Obama to Visit Pentagon to Refine Islamic State Strategy

U.S. President Barack Obama will make a rare visit to the Pentagon Monday to confer with national security advisers about refining their strategy to defeat Islamic State militants wreaking havoc in Iraq and Syria.

Obama, who has conceded the U.S. lacks a “complete strategy,” is scheduled to meet with Defense Secretary Ash Carter at 2:20 p.m. local time.

The meeting comes after a weekend of intensified airstrikes by a U.S.-led coalition against the militants, who have taken control of large swaths of northern and western Iraq and eastern Syria. The coalition conducted 38 strikes over a 24-hour period beginning Saturday, with nearly half directed around the self-proclaimed IS capital of Raqqa.

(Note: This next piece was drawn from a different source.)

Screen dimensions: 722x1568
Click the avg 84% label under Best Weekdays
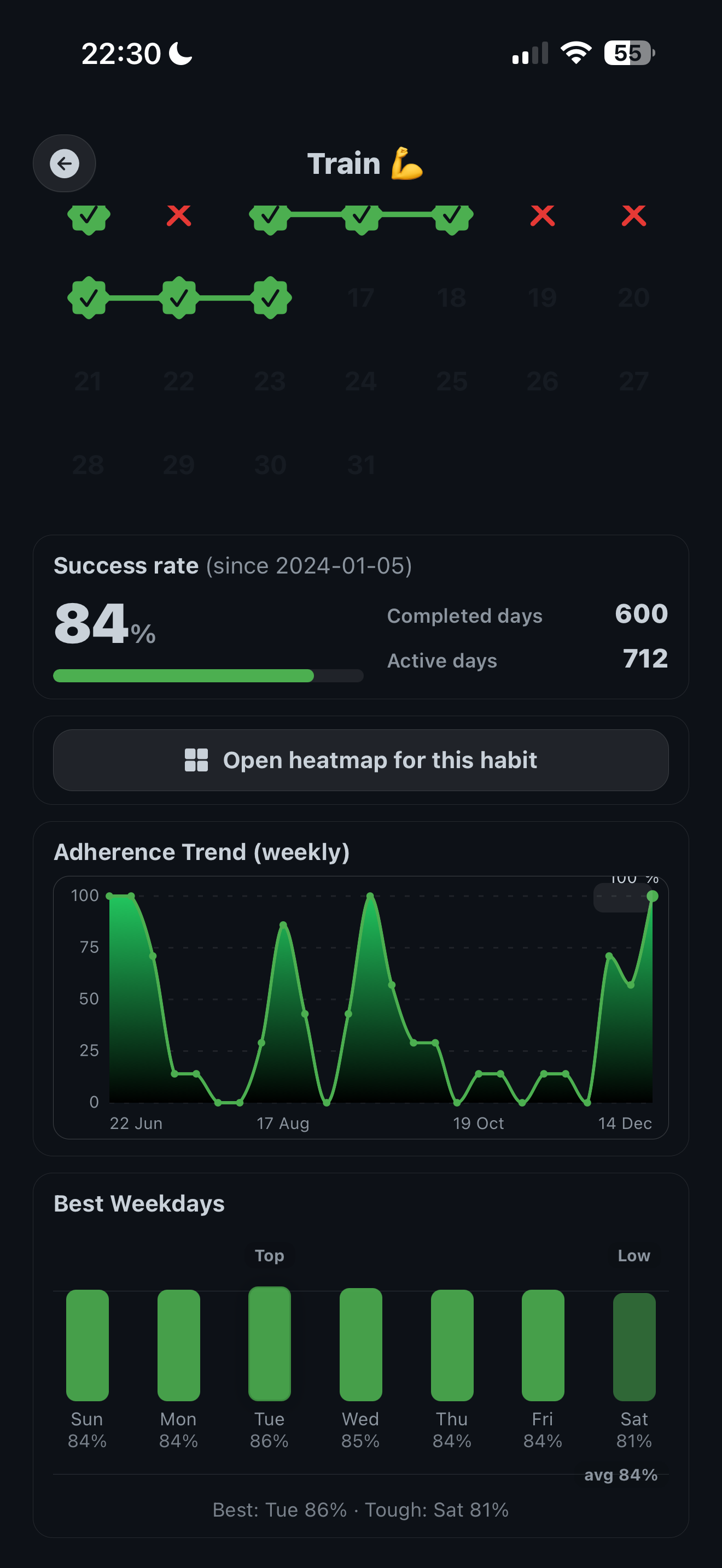point(621,1475)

The strikes began in Iraq last August and in Syria a month later. Warplanes have conducted at least 4,800 combined airstrikes, according to Pentagon data, in missions that officials say have helped Iraqi troops and fighters in Syria reclaim some territory from the militants.

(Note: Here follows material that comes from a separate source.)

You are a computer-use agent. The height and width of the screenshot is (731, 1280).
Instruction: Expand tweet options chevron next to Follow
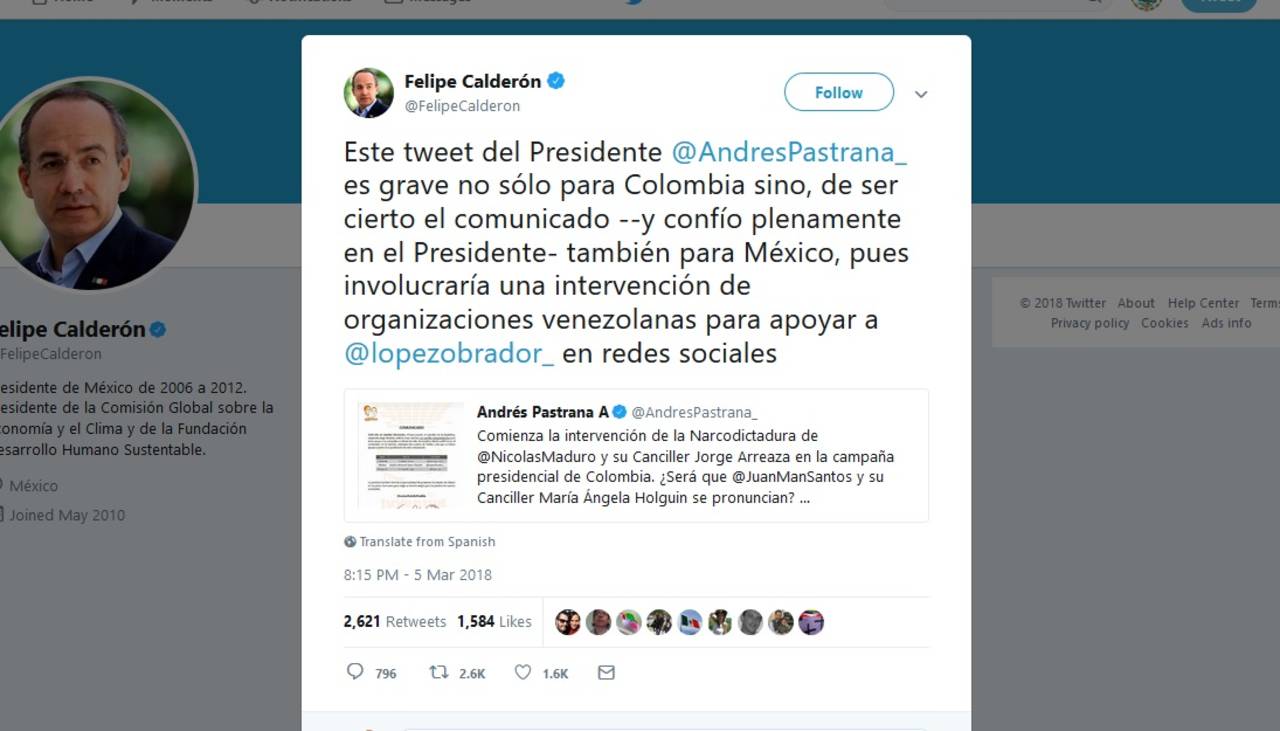click(x=921, y=94)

“We believe that we have an impact on [Islamic State],” Pentagon spokesman Colonel Steve Warren recently told reporters in Washington. Despite the loss of a quarter of the land the group seized in Syria and Iraq, he said, “they remain a potent force.”

Limited progress

But progress has been limited, with the Iraqi military still unable to achieve widespread success on the ground in reclaiming major northern and western cities. They have been aided by Iranian-backed militias and Kurdish fighters in operations such as the ongoing effort to take back Anbar province.

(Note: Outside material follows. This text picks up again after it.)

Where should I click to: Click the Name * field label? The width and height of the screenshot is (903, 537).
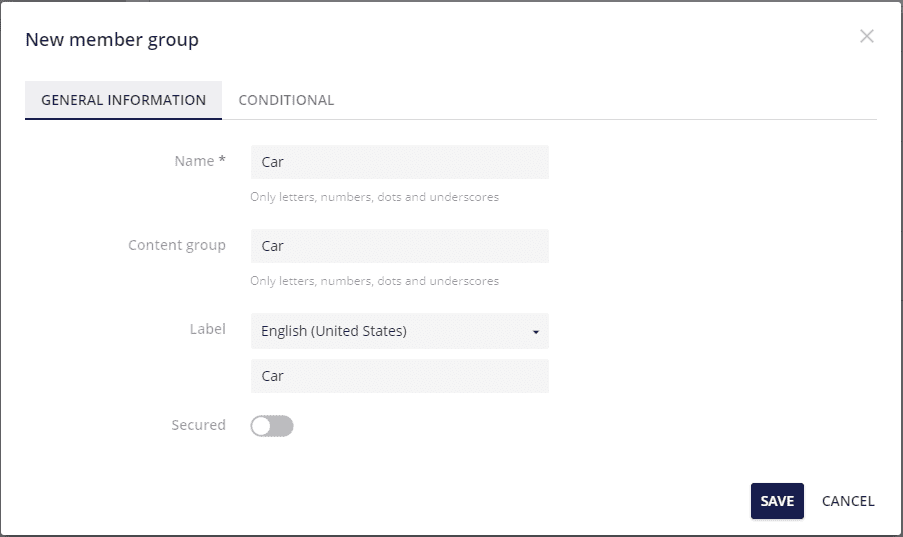point(200,161)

So far, Obama has resisted calls to send U.S. ground troops back to Iraq, instead deploying advisers and trainers to try to boost the Iraqi troops.

The United States also has fallen short of its goal of training Syrian rebels. The Associated Press reports it has trained fewer than 100 rebels to date, a fraction of the 5,400 intended fighters.

The Islamic State group aims to establish a “caliphate” to promote a narrow, harsh view of Islam. The group’s ideological focus has been to go after Shi’ites, whom they consider heretics and apostates, while also killing Coptic Christians in Egypt, Druze in Syria, and Yazidis in Iraq. Their claimed terror attacks include recent ones in Tunisia and Egypt, as well as others in Yemen and Saudi Arabia. [Read More]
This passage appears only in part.